Responsible PERS boards would have planned for the end of the side accounts by gradually raising contributions each biennium to blunt the future increase. Instead, PERS Boards showed a stubborn unwillingness to raise contributions enough, leaving the agencies exposed when the inevitable contribution increase arrived.
The 2008 financial crisis should have been a wakeup call. Overnight, PERS funding crashed to 80%. Suddenly the board was facing a large unfunded liability, which means too little money coming into the system to pay promised pensions under current assumptions.
One key assumption that the PERS Board controls is the assumed rate of return on PERS investments. A large unfunded liability means the assumed rate is set too high—PERS investments would not earn enough to meet pension promises. Lowering the assumed rate produces higher contributions from public agencies but improves system funding.
How did the PERS Board react after 2008?
For five years, the PERS Board did nothing to increase contributions, leaving the assumed rate of return unchanged. Finally a new board chairman arrived in 2013 and lowered the assumed rate for three consecutive bienniums. In 2019, progress stalled again. Only one reduction has been made since then.
PERS Boards failed to understand that keeping agency contributions artificially low is like backing up water behind an unstable dam. Eventually the deluge will come, as it has now with these enormous contribution hikes. And there may be more to come. Despite the billions of new money coming into the system, its funding is even worse than it was 2008.
Why did PERS Boards behave this way, and what can be done?
For decades, conflict of interest has marred PERS decisions and their oversight. Lawmakers, governors, and judges are all PERS members in some form. PERS members held half of the PERS Board positions before 2003 reforms. Today two out of five board members can be PERS members.

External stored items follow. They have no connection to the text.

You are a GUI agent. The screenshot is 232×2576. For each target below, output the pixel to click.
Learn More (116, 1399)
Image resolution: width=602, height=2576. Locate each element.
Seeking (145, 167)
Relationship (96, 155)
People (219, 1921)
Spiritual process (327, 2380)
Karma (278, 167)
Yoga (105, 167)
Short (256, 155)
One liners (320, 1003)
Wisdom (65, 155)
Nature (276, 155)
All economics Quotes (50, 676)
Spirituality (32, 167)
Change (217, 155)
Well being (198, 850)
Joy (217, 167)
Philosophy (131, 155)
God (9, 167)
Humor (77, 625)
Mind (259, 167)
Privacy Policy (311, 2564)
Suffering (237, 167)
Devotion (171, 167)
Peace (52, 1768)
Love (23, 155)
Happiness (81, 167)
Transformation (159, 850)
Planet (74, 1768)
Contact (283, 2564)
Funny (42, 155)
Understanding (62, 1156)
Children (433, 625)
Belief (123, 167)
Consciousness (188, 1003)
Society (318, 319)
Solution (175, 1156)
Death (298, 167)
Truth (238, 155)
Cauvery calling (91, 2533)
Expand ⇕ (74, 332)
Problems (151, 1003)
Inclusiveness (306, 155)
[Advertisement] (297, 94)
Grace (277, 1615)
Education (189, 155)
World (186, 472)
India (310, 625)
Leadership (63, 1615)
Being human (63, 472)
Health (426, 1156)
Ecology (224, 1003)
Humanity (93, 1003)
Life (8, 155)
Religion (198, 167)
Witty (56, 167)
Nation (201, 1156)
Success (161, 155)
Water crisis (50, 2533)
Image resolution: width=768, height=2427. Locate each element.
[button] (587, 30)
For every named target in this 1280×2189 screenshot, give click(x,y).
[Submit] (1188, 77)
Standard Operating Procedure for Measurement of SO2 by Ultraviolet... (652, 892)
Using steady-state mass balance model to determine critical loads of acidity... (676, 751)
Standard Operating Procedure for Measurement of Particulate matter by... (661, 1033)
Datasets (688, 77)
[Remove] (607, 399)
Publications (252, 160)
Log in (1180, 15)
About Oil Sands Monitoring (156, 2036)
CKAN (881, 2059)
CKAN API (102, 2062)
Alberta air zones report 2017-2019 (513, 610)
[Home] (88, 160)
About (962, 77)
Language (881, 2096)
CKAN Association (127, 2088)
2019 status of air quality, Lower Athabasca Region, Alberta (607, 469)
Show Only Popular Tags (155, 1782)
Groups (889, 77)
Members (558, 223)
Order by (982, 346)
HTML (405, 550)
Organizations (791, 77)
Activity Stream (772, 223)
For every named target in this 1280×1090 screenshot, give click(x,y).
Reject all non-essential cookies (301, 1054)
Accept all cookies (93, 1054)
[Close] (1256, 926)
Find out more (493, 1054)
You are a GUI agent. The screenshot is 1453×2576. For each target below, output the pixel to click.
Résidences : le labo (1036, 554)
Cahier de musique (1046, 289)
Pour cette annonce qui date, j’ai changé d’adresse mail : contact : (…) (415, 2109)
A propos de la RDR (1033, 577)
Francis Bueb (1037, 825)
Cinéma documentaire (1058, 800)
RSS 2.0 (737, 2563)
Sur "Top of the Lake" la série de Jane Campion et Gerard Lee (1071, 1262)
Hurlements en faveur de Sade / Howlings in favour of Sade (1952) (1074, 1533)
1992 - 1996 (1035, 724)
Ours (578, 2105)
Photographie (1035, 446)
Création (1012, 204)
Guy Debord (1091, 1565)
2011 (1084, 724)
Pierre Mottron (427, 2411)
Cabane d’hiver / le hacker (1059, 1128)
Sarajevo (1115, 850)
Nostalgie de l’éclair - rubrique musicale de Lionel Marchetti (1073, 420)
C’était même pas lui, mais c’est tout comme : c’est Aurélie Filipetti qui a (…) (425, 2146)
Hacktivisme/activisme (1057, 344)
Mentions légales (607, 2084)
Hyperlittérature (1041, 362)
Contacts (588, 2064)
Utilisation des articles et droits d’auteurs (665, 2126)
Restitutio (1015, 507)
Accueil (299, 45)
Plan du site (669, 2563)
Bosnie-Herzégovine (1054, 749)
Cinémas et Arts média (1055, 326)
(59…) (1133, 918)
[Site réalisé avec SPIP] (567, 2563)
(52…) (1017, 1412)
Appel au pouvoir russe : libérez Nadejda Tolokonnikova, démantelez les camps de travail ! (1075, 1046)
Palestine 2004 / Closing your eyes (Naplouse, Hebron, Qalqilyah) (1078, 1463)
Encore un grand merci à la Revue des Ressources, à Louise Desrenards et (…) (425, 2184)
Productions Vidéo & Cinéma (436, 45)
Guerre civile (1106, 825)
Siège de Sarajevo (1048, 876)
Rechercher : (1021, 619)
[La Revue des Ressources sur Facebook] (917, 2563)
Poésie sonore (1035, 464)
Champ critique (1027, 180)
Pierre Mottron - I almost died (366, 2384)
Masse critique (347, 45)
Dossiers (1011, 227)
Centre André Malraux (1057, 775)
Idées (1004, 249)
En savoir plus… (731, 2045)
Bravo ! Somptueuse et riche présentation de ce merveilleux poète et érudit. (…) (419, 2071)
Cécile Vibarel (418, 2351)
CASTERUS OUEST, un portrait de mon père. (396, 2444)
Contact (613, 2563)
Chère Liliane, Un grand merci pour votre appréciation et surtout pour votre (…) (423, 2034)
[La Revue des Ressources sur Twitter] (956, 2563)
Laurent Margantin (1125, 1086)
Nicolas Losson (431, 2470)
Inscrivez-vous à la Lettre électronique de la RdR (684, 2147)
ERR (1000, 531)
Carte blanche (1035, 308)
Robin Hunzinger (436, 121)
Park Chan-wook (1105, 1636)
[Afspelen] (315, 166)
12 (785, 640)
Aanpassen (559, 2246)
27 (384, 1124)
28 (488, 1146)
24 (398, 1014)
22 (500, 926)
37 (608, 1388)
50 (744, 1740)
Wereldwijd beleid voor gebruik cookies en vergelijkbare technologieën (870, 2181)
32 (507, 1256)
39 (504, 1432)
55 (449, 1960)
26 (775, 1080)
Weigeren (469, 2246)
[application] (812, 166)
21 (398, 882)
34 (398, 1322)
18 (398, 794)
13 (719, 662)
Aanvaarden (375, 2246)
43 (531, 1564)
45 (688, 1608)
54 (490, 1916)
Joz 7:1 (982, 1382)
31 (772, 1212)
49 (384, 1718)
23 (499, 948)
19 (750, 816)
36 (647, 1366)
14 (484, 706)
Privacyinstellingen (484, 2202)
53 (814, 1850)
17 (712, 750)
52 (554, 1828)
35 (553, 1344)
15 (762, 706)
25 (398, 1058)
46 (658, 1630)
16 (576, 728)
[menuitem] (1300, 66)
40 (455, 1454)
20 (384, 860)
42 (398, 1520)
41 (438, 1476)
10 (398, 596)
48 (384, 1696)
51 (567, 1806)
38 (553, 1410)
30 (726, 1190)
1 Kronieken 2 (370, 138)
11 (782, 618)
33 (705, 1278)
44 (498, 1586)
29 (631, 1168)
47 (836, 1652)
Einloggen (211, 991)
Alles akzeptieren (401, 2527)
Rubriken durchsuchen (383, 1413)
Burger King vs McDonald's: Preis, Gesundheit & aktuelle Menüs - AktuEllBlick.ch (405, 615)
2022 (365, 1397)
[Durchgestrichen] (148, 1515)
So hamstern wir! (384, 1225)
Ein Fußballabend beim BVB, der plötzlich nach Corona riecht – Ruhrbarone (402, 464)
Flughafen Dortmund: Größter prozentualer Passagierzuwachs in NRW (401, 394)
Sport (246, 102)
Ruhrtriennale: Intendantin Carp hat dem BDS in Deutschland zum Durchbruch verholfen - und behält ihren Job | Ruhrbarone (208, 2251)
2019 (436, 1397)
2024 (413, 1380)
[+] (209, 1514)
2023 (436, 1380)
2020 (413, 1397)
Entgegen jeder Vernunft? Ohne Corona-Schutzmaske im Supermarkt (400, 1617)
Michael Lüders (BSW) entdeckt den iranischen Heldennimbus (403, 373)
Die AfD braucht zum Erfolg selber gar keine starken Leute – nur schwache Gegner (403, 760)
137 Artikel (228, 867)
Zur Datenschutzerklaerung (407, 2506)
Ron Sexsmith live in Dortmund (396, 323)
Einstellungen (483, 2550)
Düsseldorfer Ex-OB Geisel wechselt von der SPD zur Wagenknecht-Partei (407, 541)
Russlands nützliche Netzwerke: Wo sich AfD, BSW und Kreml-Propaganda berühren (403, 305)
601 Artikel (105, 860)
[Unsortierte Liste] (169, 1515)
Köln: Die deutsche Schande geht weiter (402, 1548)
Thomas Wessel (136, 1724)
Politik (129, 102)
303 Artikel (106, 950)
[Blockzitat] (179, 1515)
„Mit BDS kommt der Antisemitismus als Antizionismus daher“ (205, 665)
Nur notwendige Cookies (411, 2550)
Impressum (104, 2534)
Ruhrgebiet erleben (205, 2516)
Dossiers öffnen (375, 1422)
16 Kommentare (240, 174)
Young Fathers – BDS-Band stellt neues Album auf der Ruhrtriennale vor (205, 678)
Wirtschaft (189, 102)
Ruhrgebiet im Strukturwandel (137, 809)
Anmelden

Whatever the motivations, the results are unmistakable. For decades, PERS Boards had their priorities backward. First, they approved such generous pensions that by 2000 many retirees were collecting pensions equal to their final salaries. Then, when the 2008 financial crisis exposed the cost of those decisions, they refused to ask for enough contributions to fund the pensions they created.
Reform is long overdue.
Lawmakers must mandate that all five PERS Board members and their spouses have no connection to the PERS system, either as a beneficiary or in any other capacity. We’ve seen how badly PERS was managed with PERS members having substantial influence on the decisions. Only by having a truly independent board is there hope for the PERS system.
Meanwhile, as public agencies scramble to manage over $4 billion in added PERS costs by 2029, we wait to see what PERS hands them next.